Stored data:

----------

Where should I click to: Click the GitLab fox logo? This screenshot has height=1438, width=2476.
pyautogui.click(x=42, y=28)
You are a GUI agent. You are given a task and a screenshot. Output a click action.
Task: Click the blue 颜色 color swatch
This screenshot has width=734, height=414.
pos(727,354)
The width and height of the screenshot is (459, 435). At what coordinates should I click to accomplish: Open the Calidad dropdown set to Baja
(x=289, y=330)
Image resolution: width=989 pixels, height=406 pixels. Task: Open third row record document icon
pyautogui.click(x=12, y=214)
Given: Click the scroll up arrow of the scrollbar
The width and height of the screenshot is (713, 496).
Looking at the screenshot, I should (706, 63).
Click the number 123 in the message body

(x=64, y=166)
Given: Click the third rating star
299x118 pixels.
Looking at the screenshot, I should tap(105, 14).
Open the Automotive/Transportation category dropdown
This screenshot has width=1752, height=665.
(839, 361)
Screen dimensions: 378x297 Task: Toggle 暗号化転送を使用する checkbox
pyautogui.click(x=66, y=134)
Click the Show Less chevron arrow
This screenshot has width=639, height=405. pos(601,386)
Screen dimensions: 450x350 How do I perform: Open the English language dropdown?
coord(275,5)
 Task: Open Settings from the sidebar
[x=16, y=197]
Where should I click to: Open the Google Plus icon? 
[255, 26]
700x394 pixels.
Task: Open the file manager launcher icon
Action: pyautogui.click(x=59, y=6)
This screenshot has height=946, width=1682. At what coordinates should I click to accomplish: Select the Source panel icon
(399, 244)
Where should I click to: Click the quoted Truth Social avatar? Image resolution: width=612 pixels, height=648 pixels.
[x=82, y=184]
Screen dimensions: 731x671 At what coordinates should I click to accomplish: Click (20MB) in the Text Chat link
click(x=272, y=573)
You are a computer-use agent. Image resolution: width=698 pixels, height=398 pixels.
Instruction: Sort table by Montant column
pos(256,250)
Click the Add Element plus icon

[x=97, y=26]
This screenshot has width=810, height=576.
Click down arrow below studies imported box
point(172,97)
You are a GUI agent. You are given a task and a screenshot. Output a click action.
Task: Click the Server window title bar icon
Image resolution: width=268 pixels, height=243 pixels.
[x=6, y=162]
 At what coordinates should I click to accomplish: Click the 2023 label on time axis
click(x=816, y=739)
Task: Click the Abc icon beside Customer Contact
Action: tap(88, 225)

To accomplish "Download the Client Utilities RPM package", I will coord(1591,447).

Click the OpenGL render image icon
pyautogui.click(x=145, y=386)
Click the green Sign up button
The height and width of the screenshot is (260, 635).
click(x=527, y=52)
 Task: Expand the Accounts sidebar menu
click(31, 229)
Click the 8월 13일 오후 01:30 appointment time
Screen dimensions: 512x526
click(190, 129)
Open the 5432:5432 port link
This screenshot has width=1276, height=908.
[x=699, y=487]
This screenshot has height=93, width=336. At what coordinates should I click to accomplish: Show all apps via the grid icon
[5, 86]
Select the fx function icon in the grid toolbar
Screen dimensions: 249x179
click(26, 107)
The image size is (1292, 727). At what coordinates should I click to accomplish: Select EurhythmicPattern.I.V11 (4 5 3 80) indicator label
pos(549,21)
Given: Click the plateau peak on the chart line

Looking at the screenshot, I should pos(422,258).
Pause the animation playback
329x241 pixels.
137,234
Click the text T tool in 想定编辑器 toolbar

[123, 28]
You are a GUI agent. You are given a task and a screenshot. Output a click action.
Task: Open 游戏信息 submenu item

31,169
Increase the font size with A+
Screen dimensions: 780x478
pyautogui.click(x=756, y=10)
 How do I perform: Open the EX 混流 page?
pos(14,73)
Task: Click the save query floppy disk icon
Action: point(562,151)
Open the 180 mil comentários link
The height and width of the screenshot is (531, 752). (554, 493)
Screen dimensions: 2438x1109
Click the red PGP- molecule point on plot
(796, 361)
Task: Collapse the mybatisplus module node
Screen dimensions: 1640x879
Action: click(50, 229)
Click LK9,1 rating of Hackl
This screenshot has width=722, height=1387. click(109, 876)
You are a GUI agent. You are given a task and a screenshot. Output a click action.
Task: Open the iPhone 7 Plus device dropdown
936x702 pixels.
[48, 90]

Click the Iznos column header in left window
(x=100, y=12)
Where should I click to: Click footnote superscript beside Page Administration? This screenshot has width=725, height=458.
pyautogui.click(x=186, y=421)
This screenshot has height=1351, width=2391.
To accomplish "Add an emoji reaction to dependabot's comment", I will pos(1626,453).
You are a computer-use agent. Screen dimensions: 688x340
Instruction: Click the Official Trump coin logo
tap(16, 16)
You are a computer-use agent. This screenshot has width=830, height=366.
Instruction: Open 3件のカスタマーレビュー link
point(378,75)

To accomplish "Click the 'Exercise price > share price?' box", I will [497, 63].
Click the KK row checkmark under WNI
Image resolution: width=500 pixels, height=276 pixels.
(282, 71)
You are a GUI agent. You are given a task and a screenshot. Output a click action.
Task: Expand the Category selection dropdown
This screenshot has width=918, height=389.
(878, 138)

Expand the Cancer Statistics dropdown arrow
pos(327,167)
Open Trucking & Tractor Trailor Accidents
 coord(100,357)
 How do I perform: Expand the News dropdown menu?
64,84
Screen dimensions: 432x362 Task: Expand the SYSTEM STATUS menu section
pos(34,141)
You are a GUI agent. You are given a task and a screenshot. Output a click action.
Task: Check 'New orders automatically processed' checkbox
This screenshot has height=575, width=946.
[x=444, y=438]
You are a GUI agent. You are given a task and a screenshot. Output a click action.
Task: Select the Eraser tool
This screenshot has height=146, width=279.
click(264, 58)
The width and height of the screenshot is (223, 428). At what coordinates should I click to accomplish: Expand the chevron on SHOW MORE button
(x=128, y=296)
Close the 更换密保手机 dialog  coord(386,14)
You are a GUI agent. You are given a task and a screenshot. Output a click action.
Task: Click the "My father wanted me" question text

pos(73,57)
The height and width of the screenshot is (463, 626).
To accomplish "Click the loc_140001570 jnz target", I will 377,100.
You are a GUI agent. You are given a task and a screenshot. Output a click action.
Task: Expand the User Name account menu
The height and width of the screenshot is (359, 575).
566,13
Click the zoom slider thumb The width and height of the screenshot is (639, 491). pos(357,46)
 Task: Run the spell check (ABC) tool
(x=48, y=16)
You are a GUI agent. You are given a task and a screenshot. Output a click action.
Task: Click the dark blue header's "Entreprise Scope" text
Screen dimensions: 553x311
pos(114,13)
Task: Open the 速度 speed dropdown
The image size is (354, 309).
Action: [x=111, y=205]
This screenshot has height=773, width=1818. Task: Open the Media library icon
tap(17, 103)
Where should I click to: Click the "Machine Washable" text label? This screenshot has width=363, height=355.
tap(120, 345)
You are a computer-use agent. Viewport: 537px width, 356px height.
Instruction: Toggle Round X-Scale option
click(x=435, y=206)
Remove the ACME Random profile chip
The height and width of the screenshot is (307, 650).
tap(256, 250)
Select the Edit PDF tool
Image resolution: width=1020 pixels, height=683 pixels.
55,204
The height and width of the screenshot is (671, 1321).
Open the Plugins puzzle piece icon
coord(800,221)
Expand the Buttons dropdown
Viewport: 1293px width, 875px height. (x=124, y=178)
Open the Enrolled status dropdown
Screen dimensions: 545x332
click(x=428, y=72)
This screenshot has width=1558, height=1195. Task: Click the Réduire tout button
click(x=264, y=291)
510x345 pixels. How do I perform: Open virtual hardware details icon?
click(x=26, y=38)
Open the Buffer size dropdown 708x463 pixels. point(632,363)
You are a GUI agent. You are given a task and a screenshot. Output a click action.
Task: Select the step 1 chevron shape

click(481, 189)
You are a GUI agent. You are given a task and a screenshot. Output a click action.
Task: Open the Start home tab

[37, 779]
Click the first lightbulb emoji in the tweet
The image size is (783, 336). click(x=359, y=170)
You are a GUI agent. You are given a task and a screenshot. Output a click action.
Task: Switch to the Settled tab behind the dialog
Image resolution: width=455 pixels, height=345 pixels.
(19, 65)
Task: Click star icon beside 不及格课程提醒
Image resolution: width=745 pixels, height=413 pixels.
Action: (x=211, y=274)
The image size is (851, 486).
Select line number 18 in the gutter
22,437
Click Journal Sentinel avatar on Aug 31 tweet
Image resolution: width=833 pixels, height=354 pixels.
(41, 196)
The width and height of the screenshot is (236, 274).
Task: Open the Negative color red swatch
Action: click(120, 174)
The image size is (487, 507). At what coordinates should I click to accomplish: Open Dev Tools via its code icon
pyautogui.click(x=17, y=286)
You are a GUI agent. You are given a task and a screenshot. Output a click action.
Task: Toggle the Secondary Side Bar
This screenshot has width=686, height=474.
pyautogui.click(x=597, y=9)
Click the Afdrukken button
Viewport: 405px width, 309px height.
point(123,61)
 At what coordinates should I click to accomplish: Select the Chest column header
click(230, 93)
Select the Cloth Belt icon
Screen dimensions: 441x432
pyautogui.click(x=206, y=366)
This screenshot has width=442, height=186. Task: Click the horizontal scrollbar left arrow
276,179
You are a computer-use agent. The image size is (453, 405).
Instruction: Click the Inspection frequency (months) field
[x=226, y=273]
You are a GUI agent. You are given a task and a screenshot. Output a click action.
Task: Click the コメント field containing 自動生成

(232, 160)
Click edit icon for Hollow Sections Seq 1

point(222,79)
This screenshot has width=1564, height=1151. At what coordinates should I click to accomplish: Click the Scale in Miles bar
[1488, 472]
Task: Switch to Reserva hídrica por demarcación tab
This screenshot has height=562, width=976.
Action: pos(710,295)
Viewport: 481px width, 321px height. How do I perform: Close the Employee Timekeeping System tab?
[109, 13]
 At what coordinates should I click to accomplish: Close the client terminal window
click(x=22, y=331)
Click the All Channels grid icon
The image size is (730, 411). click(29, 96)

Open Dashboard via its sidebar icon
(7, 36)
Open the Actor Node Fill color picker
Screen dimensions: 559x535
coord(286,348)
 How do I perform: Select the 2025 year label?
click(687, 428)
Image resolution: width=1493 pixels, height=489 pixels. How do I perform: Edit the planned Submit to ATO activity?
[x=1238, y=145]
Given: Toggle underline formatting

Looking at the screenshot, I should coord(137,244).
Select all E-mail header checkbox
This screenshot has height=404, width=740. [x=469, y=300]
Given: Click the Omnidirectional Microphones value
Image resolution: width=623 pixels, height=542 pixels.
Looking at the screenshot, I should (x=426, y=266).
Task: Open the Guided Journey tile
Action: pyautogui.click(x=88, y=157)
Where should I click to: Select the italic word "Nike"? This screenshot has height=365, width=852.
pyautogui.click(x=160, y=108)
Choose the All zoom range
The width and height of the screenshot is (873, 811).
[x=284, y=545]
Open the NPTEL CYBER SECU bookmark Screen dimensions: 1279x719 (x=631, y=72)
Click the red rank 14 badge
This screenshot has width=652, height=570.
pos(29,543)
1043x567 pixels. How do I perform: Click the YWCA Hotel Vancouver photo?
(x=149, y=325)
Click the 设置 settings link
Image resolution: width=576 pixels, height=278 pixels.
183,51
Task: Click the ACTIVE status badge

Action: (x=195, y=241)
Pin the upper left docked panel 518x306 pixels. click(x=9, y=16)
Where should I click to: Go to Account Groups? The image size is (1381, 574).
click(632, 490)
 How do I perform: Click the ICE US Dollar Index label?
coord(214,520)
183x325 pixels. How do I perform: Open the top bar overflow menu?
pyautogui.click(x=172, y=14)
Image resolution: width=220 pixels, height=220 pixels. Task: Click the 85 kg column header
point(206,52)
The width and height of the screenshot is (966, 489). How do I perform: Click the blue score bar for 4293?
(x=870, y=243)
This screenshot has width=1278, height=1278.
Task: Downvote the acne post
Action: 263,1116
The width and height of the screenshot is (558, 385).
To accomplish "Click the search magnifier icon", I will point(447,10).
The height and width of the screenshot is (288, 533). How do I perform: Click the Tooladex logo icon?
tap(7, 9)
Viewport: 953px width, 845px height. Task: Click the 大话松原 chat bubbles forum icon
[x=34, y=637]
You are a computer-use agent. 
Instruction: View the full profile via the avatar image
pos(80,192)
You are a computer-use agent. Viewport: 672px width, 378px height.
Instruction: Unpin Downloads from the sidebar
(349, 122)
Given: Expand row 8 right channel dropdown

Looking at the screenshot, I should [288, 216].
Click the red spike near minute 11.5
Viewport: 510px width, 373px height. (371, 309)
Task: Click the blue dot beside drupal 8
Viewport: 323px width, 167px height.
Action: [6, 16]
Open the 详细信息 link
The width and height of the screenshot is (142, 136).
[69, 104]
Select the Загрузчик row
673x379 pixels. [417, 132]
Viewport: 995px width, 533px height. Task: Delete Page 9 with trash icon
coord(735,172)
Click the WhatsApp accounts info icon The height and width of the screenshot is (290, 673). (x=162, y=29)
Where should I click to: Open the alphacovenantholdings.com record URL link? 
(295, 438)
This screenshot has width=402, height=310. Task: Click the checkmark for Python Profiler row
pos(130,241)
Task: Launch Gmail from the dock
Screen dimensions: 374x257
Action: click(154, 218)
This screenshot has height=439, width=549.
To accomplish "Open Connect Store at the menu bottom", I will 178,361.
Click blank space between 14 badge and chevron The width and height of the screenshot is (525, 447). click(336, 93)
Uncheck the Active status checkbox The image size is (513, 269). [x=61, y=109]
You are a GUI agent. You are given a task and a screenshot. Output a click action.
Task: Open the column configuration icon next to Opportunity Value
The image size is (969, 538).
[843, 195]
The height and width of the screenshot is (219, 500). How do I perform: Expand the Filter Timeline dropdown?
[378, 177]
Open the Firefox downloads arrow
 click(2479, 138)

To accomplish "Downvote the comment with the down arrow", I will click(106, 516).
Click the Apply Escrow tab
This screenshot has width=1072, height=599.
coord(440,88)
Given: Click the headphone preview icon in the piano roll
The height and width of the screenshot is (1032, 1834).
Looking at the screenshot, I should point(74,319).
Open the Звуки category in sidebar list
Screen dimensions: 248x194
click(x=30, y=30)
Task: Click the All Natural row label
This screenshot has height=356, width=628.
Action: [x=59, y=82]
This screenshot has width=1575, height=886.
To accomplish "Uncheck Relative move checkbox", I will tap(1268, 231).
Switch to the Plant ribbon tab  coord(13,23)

----------

> GOAL
Starting at the first line of the listing and stopping after the line containing "(x=64, y=166)", rewrite those lines with "scroll up arrow" changed to "scroll down arrow" and everything else left unchanged.

> OUTPUT BELOW
Where should I click to: Click the GitLab fox logo? This screenshot has height=1438, width=2476.
pyautogui.click(x=42, y=28)
You are a GUI agent. You are given a task and a screenshot. Output a click action.
Task: Click the blue 颜色 color swatch
This screenshot has width=734, height=414.
pos(727,354)
The width and height of the screenshot is (459, 435). At what coordinates should I click to accomplish: Open the Calidad dropdown set to Baja
(x=289, y=330)
Image resolution: width=989 pixels, height=406 pixels. Task: Open third row record document icon
pyautogui.click(x=12, y=214)
Given: Click the scroll down arrow of the scrollbar
The width and height of the screenshot is (713, 496).
Looking at the screenshot, I should (706, 63).
Click the number 123 in the message body

(x=64, y=166)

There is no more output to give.